Rheumatoid arthritis-associated (RA-associated) inflammation is mediated through the interaction between RA IgG immune complexes and IgG Fc receptors on immune cells. Polymorphisms within the gene encoding the human IgG Fc receptor IIA (hFc gamma RIIA) are associated with an increased risk of developing RA. Within the hFc gamma RIIA intracytoplasmic domain, there are 2 conserved tyrosine residues arranged in a noncanonical immunoreceptor tyrosine-based activation motif (ITAM). Here, we reveal that inhibitory engagement of the hFc gamma RIIA ITAM either with anti-hFc gamma RII F(ab')(2) fragments or intravenous hIgG (IVIg) ameliorates RA-associated inflammation, and this effect was characteristic of previously described inhibitory ITAM (ITAMi) signaling for hFc alpha RI and hFc gamma RIIIA, but only involves a single tyrosine.
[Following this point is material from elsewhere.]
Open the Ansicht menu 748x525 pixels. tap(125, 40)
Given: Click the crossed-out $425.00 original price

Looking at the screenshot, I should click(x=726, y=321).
In hFc gamma RIIA-expressing mice, arthritis induction was inhibited following hFc gamma RIIA engagement. Moreover, hFc gamma RIIA ITAMi-signaling reduced ROS and inflammatory cytokine production through inhibition of guanine nucleotide exchange factor VAV-1 and IL-1 receptor-associated kinase 1 (IRAK-1), respectively. ITAMi signaling was mediated by tyrosine 304 (Y304) within the hFc gamma RIIA ITAM, which was required for recruitment of tyrosine kinase SW and tyrosine phosphatase SHP-1. Anti-hFc gamma RII F(ab')(2) treatment of inflammatory synovial cells from RA patients inhibited ROS production through induction of ITAMi signaling. These data suggest that shifting constitutive hFc gamma RIIA-mediated activation to ITAMi signaling could ameliorate RA-associated inflammation.